Fees

How Much Do Maker and Taker Fees Differ? One Simple Habit to Save on Fees

· ~ 11 min read · CryptoPort Editorial

Same Trade, Different Fees

Have you noticed that Binance's fee schedule splits fees into Maker and Taker columns? Within the same VIP tier, the Maker rate is almost always lower than the Taker rate. What do these terms actually mean, how big is the fee gap, and how much can it save you? This article answers all of these questions.

What Are Maker and Taker

Maker: The One Who Waits for a Fill

When you place a limit order -- for example, a buy order below the current price or a sell order above it -- that order doesn't execute immediately and instead sits on the order book waiting. This is called "making" the market, as you're providing liquidity. Hence the name Maker.

Taker: The One Who Fills Immediately

When you place a market order, or your limit order's price happens to match an existing order and fills instantly, you're "taking" liquidity from the order book. Hence the name Taker.

Simple memory trick: if you place an order that waits for someone else to match, you're a Maker. If you actively match against someone else's order, you're a Taker.

How Big Is the Fee Gap

Spot Trading

At regular user levels, both Maker and Taker spot fees are 0.1% -- not much difference. But starting from VIP1, the two diverge noticeably. Higher VIP tiers widen the gap further. At advanced VIP levels, Maker might be just 0.02% while Taker sits around 0.04%.

Futures Trading

In futures, the gap exists from day one. Regular users pay 0.02% Maker vs. 0.05% Taker -- more than a 2x difference. At top VIP tiers, Maker can even go negative, meaning the exchange pays you for placing orders, while Taker still costs money.
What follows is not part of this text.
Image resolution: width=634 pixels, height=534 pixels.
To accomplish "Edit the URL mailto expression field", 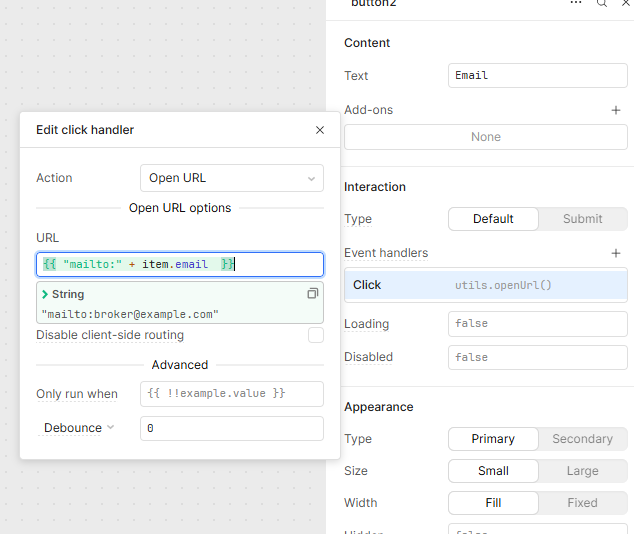I will tap(180, 264).
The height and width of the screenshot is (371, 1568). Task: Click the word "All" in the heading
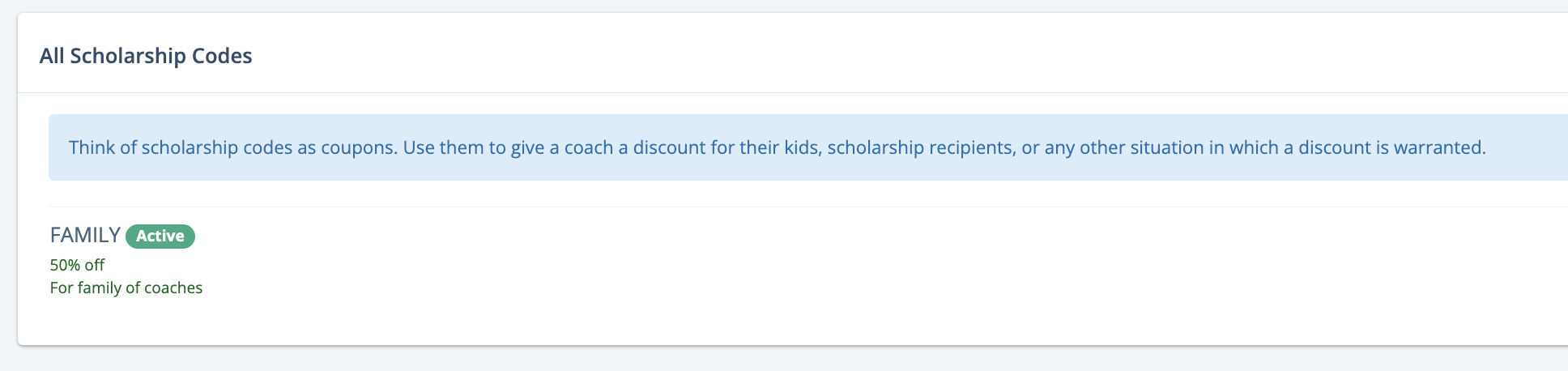click(x=52, y=56)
One Simple Habit to Save Money Long-Term

Now that you understand the Maker/Taker distinction, you can adopt one simple trading habit for ongoing savings -- whenever possible, place orders instead of taking them.

How to Do It

When you want to buy a coin, don't hit "Market Buy." Instead, place a limit buy order slightly below the current price. For example, if BTC is at $60,000, place a buy order at $59,900. Most of the time, a few dozen dollars of price fluctuation will fill your order quickly.

The same applies to selling: place a limit sell order slightly above the current price instead of using market sell.

When Placing Orders Isn't Ideal

Two situations call for market orders instead. First, during rapid one-way moves when you need to cut losses immediately -- market orders ensure you exit at the first opportunity, and the fee savings pale in comparison to a timely stop-loss. Second, on illiquid small-cap coins where limit orders may sit unfilled for a long time.

How to Verify Whether Your Order Was Maker or Taker

In Binance's trade history, each order is labeled as either Maker or Taker. Log in to Binance official and review your recent trades to check the Maker-to-Taker ratio. If the vast majority are Taker, you have significant room for optimization.

Mobile users can download the Binance App via Binance official -- the order history within the App also shows the Maker/Taker tag for each trade.

By the Numbers

Suppose your monthly futures trading volume is $500,000.

All Taker at 0.05%: fees = $250.

If half are converted to Maker at 0.02%: fees drop to about $175 -- saving $75/month, or $900/year.

For higher VIP users with wider Maker-Taker spreads, the savings are even greater. And this is conservative -- if you can push your Maker ratio to 70-80%+, the impact becomes much more significant.

Using Post-Only to Guarantee Maker Status

Binance's futures trading offers a Post-Only order mode. When selected, if your limit order would fill immediately (becoming Taker), the system cancels it outright. This guarantees 100% Maker execution on every order, ensuring the lowest possible fee rate.

This feature is especially valuable for fee-sensitive high-frequency traders. Find Post-Only in the order type options on the futures trading interface.

Building the Habit Is What Counts

Placing limit orders doesn't require any extra effort -- the only change is your ordering habit. Switch from "default to market order" to "try limit order first, consider market order only if it doesn't fill." This small change won't affect your trading strategy but will continuously reduce your costs.

Many veterans look back and regret the early days when they overpaid in fees simply because they didn't understand the Maker-Taker difference. Now that you know, changing your habits today is the first step to saving money. Remember: fees are the most certain cost in trading, and reducing certain costs is one of the most reliable ways to improve profitability. During bear markets, the fees you save might be the only guaranteed "positive return" in your account. Don't underestimate this seemingly minor optimization -- the cumulative difference over time will surprise you.